If Americans really wanted to support international LGBT efforts, she suggested, money would more usefully be allocated to experienced international organizations. Advocates often point to International Gay and Lesbian Human Rights Commission and the Astraea Foundation for their long track record of carefully consulting with advocates on the ground. Working across international borders "is really a minefield," Corrêa said.

This history is especially troubling to activists like UHAI's Muguongo, who sees the initiative as "imperialistic."

"We are not sitting down somewhere waiting for salvation to come from the North," Muguongo said. "Don't come and 'help' us — come and work with us…. There are organizations that are working locally and they have their own ideas about what the struggle means."

The fact that HRC is funded by Singer's money only highlights this worrisome dynamic, activists said.

Singer, founder of the hedge fund Elliott Management who currently has a personal fortune of $1.25 billion, built some of his wealth on "vulture funds." These buy up the sovereign debt of countries in financial crisis, reject the debt restructuring deals negotiated with other creditors, and then seek repayment of bonds through the courts.

When news of the HRC initiative broke, international LGBT activist Scott Long devoted a lengthy post to Singer's vulture funds on his website.

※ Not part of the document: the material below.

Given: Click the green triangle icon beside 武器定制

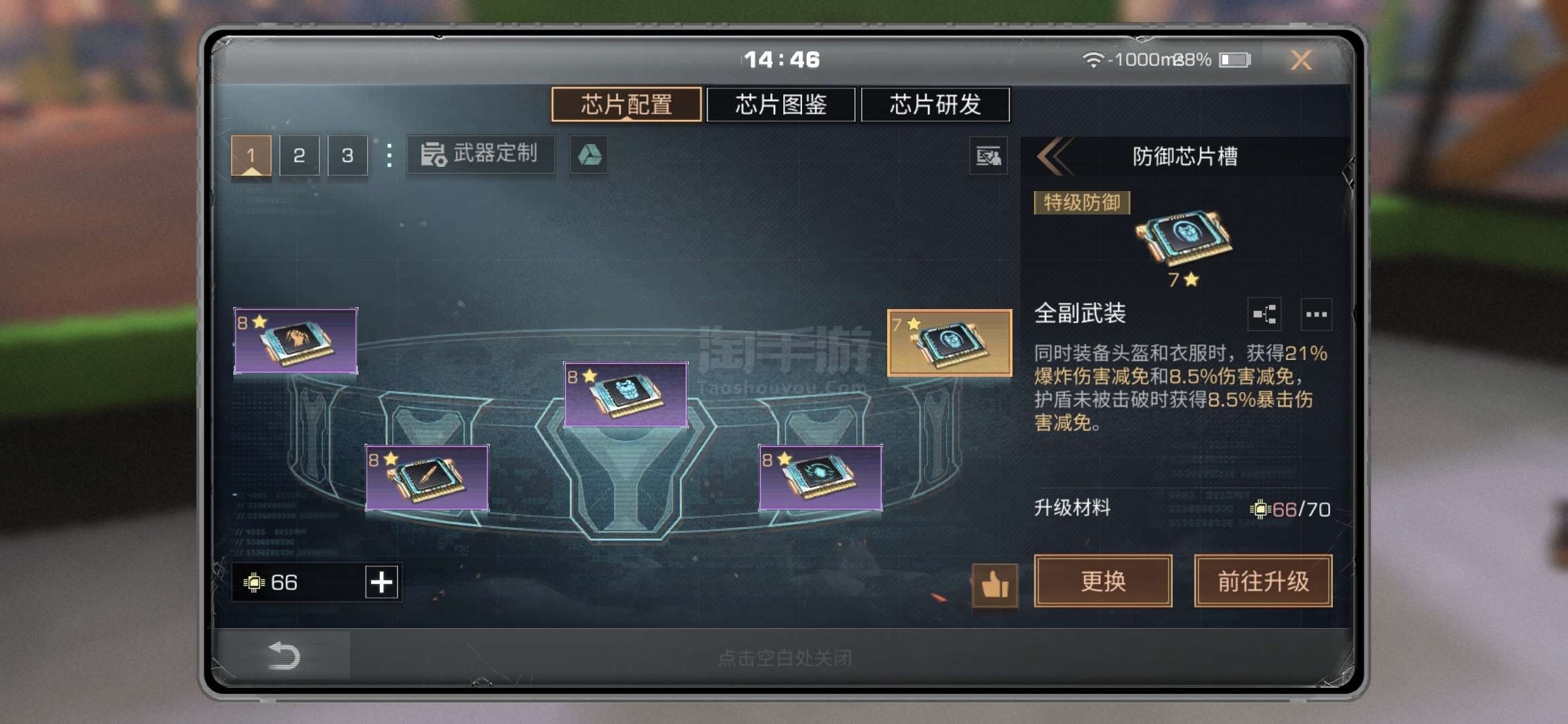Looking at the screenshot, I should (x=589, y=155).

Long, who founded Human Rights Watch's LGBT program, is a controversial figure in international LGBT advocacy for zealously attacking Western advocates he sees as riding roughshod over in-country organizations working in Africa, Asia, and Latin America. He left Human Rights Watch after a personal feud with British activist Peter Tatchell, for which Human Rights Watch ultimately issued a public apology. He is now a visiting fellow at Harvard Law School currently is based in Cairo, and his post critical of the move was circulated widely in LGBT circles.

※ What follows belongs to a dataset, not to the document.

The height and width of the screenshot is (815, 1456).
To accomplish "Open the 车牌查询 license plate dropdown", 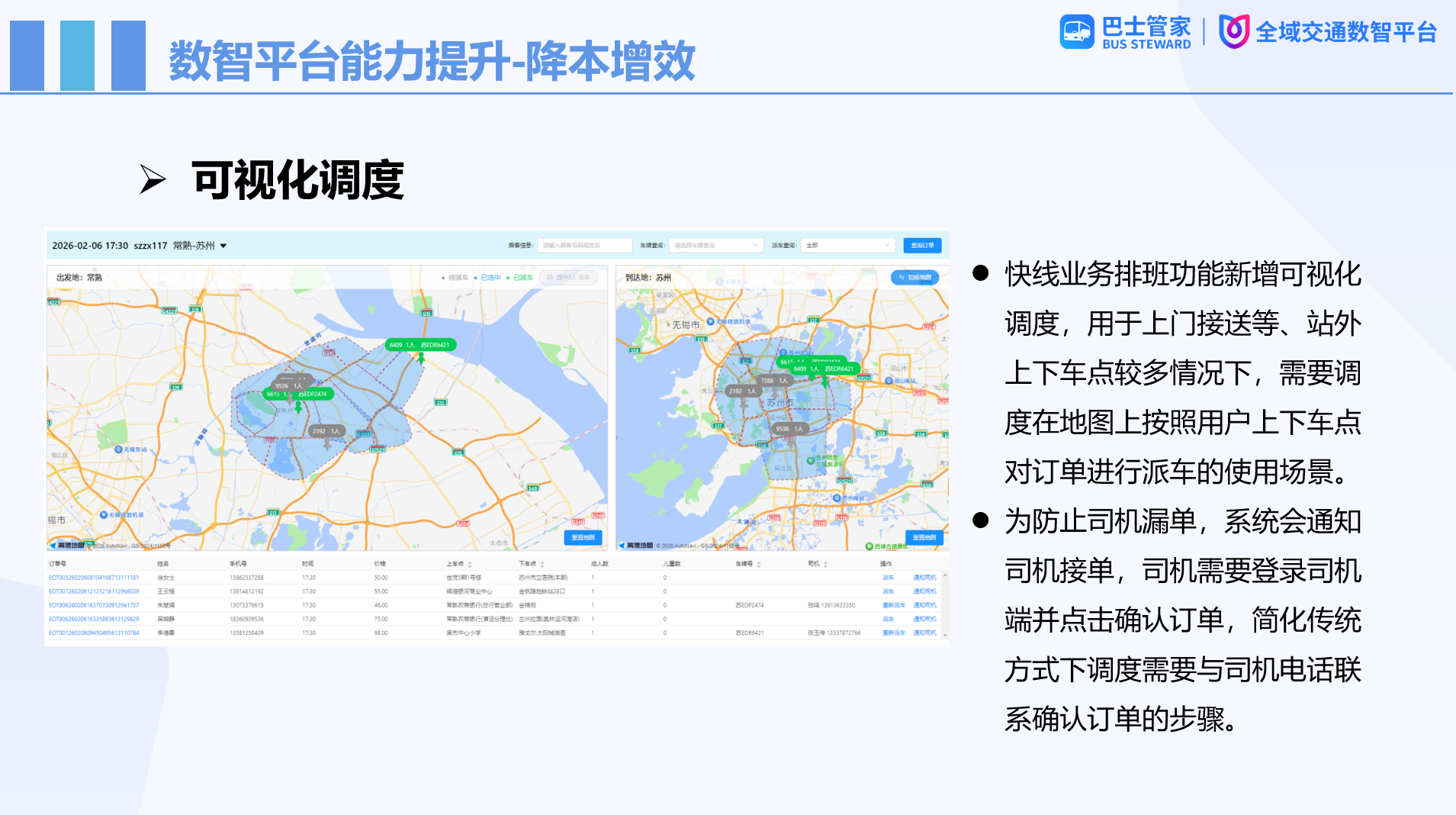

Included in the list of examples Long provided was a 2006 suit to seize oil exports in order to collect on debts by the government of Congo-Brazzaville, which the Financial Times reported then had one of the highest debt burdens in the world. While some poverty advocates praised the lawsuit for shedding light on corruption in the country's financial management, Singer and other holders of the country's debt profited handsomely from a desperately poor nation.

Long illustrated the post with an image of HRC's iconic equality sign drenched in blood.

In an interview, however, Long pulled back somewhat, saying that the source of the funds may not be "insurmountable" for HRC to effectively build international partnerships. But, he said, "they are going to have some explaining to do."

And, he added, announcing the campaign via an interview between Singer and The New York Times' Frank Bruni for a column about how the donation illustrates Republicans' growing receptivity to LGBT rights, was tin-eared to the global context. Singer did not respond to a request from BuzzFeed for comment.

"I think they've made one [mistake] and they're going to have to fix it," Long said, adding that they should start by raising money for the effort that is "a little bit cleaner."

But the baggage that comes with the funds may be hard for some advocates to move past. It certainly made it unthinkable to UHAI's Muguongo that HRC could ever work in the region using this money. One of her organization's top priorities is to support LGBTI advocates in the neighboring Democratic Republic of Congo, where the Congo-Brazzaville suit is well-known.

LGBT people in poor countries are hurt by poverty as much as because of homophobia and transphobia, she told BuzzFeed. The issues cannot so easily be separated, she explained, and taking money that she views as coming from the poor to advance LGBT rights does exactly that.

"You cannot hurt with one hand and say you're helping with another," she said. "It is not money that should used by anyone for LGBTI work any side of the world. It's an insult."

This story has been updated to clarify that vulture funds are not the primary source of Paul Singer's fortune. They presently account for 2 percent of assets managed by his company, Elliott Management.

J. Lester Feder is a foreign correspondent for BuzzFeed and 2013 Alicia Patterson journalism fellow.